====== GIVEN INFORMATION

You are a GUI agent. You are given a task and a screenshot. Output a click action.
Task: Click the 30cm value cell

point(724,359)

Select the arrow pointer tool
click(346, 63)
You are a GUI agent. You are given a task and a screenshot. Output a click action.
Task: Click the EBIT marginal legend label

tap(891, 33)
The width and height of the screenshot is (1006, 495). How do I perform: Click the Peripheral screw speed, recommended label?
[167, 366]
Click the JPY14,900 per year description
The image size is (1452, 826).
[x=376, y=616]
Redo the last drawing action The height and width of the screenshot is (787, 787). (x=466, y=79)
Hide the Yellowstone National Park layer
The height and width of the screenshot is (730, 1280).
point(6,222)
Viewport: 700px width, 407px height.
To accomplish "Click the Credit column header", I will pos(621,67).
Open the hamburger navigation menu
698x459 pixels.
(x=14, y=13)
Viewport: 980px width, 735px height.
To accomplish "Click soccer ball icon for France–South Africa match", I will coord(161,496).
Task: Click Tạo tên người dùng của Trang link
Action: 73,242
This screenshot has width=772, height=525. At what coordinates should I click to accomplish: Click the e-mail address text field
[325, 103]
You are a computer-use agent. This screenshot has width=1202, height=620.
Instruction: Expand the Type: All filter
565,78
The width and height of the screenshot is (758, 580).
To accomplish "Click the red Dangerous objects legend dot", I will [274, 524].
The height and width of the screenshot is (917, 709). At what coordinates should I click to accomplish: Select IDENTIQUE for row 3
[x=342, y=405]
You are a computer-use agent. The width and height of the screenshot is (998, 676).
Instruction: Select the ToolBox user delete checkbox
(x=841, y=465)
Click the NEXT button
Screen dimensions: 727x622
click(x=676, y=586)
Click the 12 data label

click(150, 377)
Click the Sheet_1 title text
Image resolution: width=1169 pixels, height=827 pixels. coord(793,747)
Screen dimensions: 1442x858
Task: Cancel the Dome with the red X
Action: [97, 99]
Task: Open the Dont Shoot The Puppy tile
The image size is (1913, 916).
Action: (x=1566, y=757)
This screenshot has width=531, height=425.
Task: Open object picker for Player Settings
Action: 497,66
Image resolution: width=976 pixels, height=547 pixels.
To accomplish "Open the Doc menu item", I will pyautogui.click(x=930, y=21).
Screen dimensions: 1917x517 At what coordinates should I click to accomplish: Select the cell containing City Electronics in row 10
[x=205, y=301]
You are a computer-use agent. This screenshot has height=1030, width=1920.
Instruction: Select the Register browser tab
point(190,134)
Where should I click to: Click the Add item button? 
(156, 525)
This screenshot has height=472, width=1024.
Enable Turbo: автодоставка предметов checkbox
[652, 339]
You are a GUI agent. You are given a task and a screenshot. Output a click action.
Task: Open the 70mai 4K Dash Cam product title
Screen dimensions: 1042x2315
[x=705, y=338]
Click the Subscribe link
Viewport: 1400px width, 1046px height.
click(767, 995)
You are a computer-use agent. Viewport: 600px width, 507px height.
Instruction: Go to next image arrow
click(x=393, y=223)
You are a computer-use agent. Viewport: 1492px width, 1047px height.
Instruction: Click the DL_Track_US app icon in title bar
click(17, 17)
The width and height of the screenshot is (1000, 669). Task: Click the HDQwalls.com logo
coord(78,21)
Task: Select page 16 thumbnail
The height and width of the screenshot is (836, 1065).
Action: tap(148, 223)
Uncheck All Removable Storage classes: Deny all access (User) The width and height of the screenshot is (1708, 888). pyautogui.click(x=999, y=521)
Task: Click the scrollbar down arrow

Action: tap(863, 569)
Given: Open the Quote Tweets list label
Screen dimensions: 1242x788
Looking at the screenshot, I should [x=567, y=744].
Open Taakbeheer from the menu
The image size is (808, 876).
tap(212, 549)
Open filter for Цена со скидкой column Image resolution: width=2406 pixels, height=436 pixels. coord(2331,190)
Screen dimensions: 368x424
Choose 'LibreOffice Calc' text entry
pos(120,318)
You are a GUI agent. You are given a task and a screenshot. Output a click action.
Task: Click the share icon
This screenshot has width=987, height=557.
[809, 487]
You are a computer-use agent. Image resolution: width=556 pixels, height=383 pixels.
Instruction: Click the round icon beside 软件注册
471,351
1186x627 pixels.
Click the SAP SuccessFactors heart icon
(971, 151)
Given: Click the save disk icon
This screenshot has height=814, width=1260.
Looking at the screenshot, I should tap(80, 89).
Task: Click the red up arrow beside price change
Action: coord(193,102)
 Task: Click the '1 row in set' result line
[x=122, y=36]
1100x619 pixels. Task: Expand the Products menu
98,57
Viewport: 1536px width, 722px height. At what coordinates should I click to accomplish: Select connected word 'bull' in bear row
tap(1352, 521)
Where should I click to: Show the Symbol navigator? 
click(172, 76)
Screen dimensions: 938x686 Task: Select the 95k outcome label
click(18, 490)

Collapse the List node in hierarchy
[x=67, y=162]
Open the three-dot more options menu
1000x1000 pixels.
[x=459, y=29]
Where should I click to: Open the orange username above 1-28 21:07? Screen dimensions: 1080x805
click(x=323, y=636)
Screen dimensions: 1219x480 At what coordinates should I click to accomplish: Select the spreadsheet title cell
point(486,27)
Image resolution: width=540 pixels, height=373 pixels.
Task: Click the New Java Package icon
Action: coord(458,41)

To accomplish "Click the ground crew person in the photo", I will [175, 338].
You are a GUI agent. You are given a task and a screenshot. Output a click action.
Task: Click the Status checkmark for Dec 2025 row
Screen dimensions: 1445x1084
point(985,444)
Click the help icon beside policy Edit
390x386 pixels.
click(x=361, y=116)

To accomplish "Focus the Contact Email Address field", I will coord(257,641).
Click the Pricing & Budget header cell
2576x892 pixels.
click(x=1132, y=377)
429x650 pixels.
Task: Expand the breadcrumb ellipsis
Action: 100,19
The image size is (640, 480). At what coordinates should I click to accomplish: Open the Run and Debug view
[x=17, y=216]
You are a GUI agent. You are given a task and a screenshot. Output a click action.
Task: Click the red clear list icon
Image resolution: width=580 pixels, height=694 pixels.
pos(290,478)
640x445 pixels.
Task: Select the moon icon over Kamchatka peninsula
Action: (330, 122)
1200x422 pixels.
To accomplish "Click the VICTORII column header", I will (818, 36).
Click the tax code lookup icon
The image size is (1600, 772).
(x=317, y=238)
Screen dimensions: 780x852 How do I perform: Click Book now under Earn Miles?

============

(EXERCISE BRIEF):
Nothing in the data should be left out when you retype it exactly.

(RESPONSE TO THE EXERCISE):
You are a GUI agent. You are given a task and a screenshot. Output a click action.
Task: Click the 30cm value cell

point(724,359)

Select the arrow pointer tool
click(346, 63)
You are a GUI agent. You are given a task and a screenshot. Output a click action.
Task: Click the EBIT marginal legend label

tap(891, 33)
The width and height of the screenshot is (1006, 495). How do I perform: Click the Peripheral screw speed, recommended label?
[167, 366]
Click the JPY14,900 per year description
The image size is (1452, 826).
[x=376, y=616]
Redo the last drawing action The height and width of the screenshot is (787, 787). (x=466, y=79)
Hide the Yellowstone National Park layer
The height and width of the screenshot is (730, 1280).
point(6,222)
Viewport: 700px width, 407px height.
To accomplish "Click the Credit column header", I will pos(621,67).
Open the hamburger navigation menu
698x459 pixels.
(x=14, y=13)
Viewport: 980px width, 735px height.
To accomplish "Click soccer ball icon for France–South Africa match", I will coord(161,496).
Task: Click Tạo tên người dùng của Trang link
Action: 73,242
This screenshot has width=772, height=525. At what coordinates should I click to accomplish: Click the e-mail address text field
[325, 103]
You are a computer-use agent. This screenshot has width=1202, height=620.
Instruction: Expand the Type: All filter
565,78
The width and height of the screenshot is (758, 580).
To accomplish "Click the red Dangerous objects legend dot", I will [274, 524].
The height and width of the screenshot is (917, 709). At what coordinates should I click to accomplish: Select IDENTIQUE for row 3
[x=342, y=405]
You are a computer-use agent. The width and height of the screenshot is (998, 676).
Instruction: Select the ToolBox user delete checkbox
(x=841, y=465)
Click the NEXT button
Screen dimensions: 727x622
click(x=676, y=586)
Click the 12 data label

click(150, 377)
Click the Sheet_1 title text
Image resolution: width=1169 pixels, height=827 pixels. coord(793,747)
Screen dimensions: 1442x858
Task: Cancel the Dome with the red X
Action: [97, 99]
Task: Open the Dont Shoot The Puppy tile
The image size is (1913, 916).
Action: (x=1566, y=757)
This screenshot has width=531, height=425.
Task: Open object picker for Player Settings
Action: 497,66
Image resolution: width=976 pixels, height=547 pixels.
To accomplish "Open the Doc menu item", I will pyautogui.click(x=930, y=21).
Screen dimensions: 1917x517 At what coordinates should I click to accomplish: Select the cell containing City Electronics in row 10
[x=205, y=301]
You are a computer-use agent. This screenshot has height=1030, width=1920.
Instruction: Select the Register browser tab
point(190,134)
Where should I click to: Click the Add item button? 
(156, 525)
This screenshot has height=472, width=1024.
Enable Turbo: автодоставка предметов checkbox
[652, 339]
You are a GUI agent. You are given a task and a screenshot. Output a click action.
Task: Open the 70mai 4K Dash Cam product title
Screen dimensions: 1042x2315
[x=705, y=338]
Click the Subscribe link
Viewport: 1400px width, 1046px height.
click(767, 995)
You are a computer-use agent. Viewport: 600px width, 507px height.
Instruction: Go to next image arrow
click(x=393, y=223)
You are a computer-use agent. Viewport: 1492px width, 1047px height.
Instruction: Click the DL_Track_US app icon in title bar
click(17, 17)
The width and height of the screenshot is (1000, 669). Task: Click the HDQwalls.com logo
coord(78,21)
Task: Select page 16 thumbnail
The height and width of the screenshot is (836, 1065).
Action: tap(148, 223)
Uncheck All Removable Storage classes: Deny all access (User) The width and height of the screenshot is (1708, 888). pyautogui.click(x=999, y=521)
Task: Click the scrollbar down arrow

Action: tap(863, 569)
Given: Open the Quote Tweets list label
Screen dimensions: 1242x788
Looking at the screenshot, I should [x=567, y=744].
Open Taakbeheer from the menu
The image size is (808, 876).
tap(212, 549)
Open filter for Цена со скидкой column Image resolution: width=2406 pixels, height=436 pixels. coord(2331,190)
Screen dimensions: 368x424
Choose 'LibreOffice Calc' text entry
pos(120,318)
You are a GUI agent. You are given a task and a screenshot. Output a click action.
Task: Click the share icon
This screenshot has width=987, height=557.
[809, 487]
You are a computer-use agent. Image resolution: width=556 pixels, height=383 pixels.
Instruction: Click the round icon beside 软件注册
471,351
1186x627 pixels.
Click the SAP SuccessFactors heart icon
(971, 151)
Given: Click the save disk icon
This screenshot has height=814, width=1260.
Looking at the screenshot, I should tap(80, 89).
Task: Click the red up arrow beside price change
Action: coord(193,102)
 Task: Click the '1 row in set' result line
[x=122, y=36]
1100x619 pixels. Task: Expand the Products menu
98,57
Viewport: 1536px width, 722px height. At what coordinates should I click to accomplish: Select connected word 'bull' in bear row
tap(1352, 521)
Where should I click to: Show the Symbol navigator? 
click(172, 76)
Screen dimensions: 938x686 Task: Select the 95k outcome label
click(18, 490)

Collapse the List node in hierarchy
[x=67, y=162]
Open the three-dot more options menu
1000x1000 pixels.
[x=459, y=29]
Where should I click to: Open the orange username above 1-28 21:07? Screen dimensions: 1080x805
click(x=323, y=636)
Screen dimensions: 1219x480 At what coordinates should I click to accomplish: Select the spreadsheet title cell
point(486,27)
Image resolution: width=540 pixels, height=373 pixels.
Task: Click the New Java Package icon
Action: coord(458,41)

To accomplish "Click the ground crew person in the photo", I will [175, 338].
You are a GUI agent. You are given a task and a screenshot. Output a click action.
Task: Click the Status checkmark for Dec 2025 row
Screen dimensions: 1445x1084
point(985,444)
Click the help icon beside policy Edit
390x386 pixels.
click(x=361, y=116)

To accomplish "Focus the Contact Email Address field", I will coord(257,641).
Click the Pricing & Budget header cell
2576x892 pixels.
click(x=1132, y=377)
429x650 pixels.
Task: Expand the breadcrumb ellipsis
Action: 100,19
The image size is (640, 480). At what coordinates should I click to accomplish: Open the Run and Debug view
[x=17, y=216]
You are a GUI agent. You are given a task and a screenshot. Output a click action.
Task: Click the red clear list icon
Image resolution: width=580 pixels, height=694 pixels.
pos(290,478)
640x445 pixels.
Task: Select the moon icon over Kamchatka peninsula
Action: (330, 122)
1200x422 pixels.
To accomplish "Click the VICTORII column header", I will (818, 36).
Click the tax code lookup icon
The image size is (1600, 772).
(x=317, y=238)
Screen dimensions: 780x852 How do I perform: Click Book now under Earn Miles?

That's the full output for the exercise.